__Document section__
....

The problem intent locks solve is that with a regular read/write lock, a read
lock can't be upgraded to a write lock - that would lead to deadlock when
multiple threads with read locks tried to upgrade. With a complicated enough
data structure, updates will need to hold write locks for exclusion with other
updates for much longer than the part where they do the actual modification that
needs exclusion from readers.

For example, consider the case of a btree split. The update starts at a leaf
node, and discovers it has to do a split. But before starting the split it has
to acquire a write lock on the parent node, primarily to avoid a deadlock with
other splits: it needs at least a read lock on the parent (roughly in order to
lock the path to the child node), but it couldn't then upgrade that read lock to
a write lock in order to update the parent with the pointers to the new children
because that would deadlock with threads splitting sibling leaf nodes.

Intent locks solve this problem. When doing a split it suffices to acquire an
intent lock on the parent - write locks are only ever held modifying the in
memory btree contents (which is a much shorter duration than the entire split,
which requires waiting for the new nodes to be written to disk).

Intent locks with only three states do introduce another deadlock, though:

        Thread A                        Thread B
        read            | Parent |      intent
        intent          | Child  |      intent

Thread B is splitting the child node: it's allocated new nodes and written them
out, and now needs to take a write lock on the parent in order to add the
pointers to the new nodes (after which it will free the old child).

Thread A just wants to insert into the child node - it has a read lock on the
parent node and it's looked up the child node, and now it's waiting on thread
B to get an intent lock on the child.

....

__Given request A__
From the passage on intent locks, output the part that opens with the words containing "For example, consider" and closes with "sibling leaf nodes.". Copy it word for word.
__Given request B__
According to the passage on intent locks, what kind of lock on the parent node is enough when doing a btree split?

__Record extracts__
....

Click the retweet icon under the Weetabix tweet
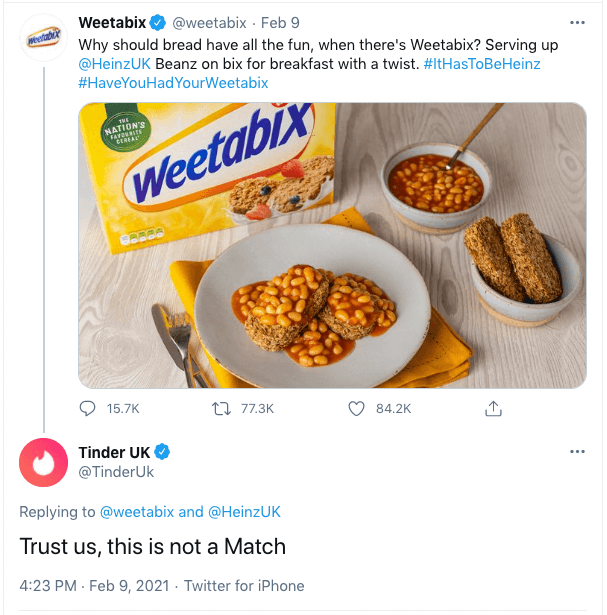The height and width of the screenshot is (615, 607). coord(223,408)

....

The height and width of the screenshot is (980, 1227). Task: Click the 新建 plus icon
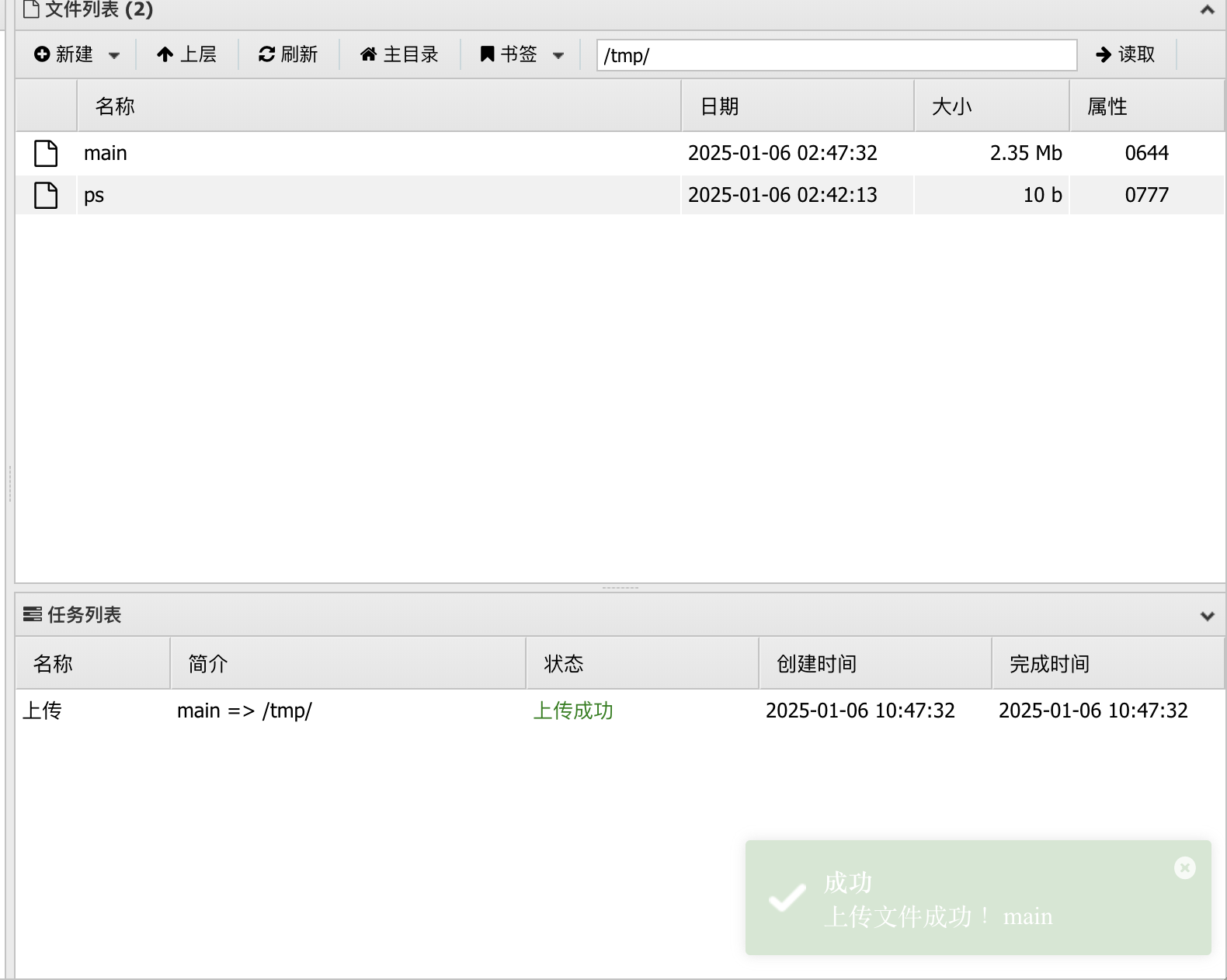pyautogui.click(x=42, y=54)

....

__Finished answer A__
For example, consider the case of a btree split. The update starts at a leaf
node, and discovers it has to do a split. But before starting the split it has
to acquire a write lock on the parent node, primarily to avoid a deadlock with
other splits: it needs at least a read lock on the parent (roughly in order to
lock the path to the child node), but it couldn't then upgrade that read lock to
a write lock in order to update the parent with the pointers to the new children
because that would deadlock with threads splitting sibling leaf nodes.

__Finished answer B__
An intent lock on the parent node.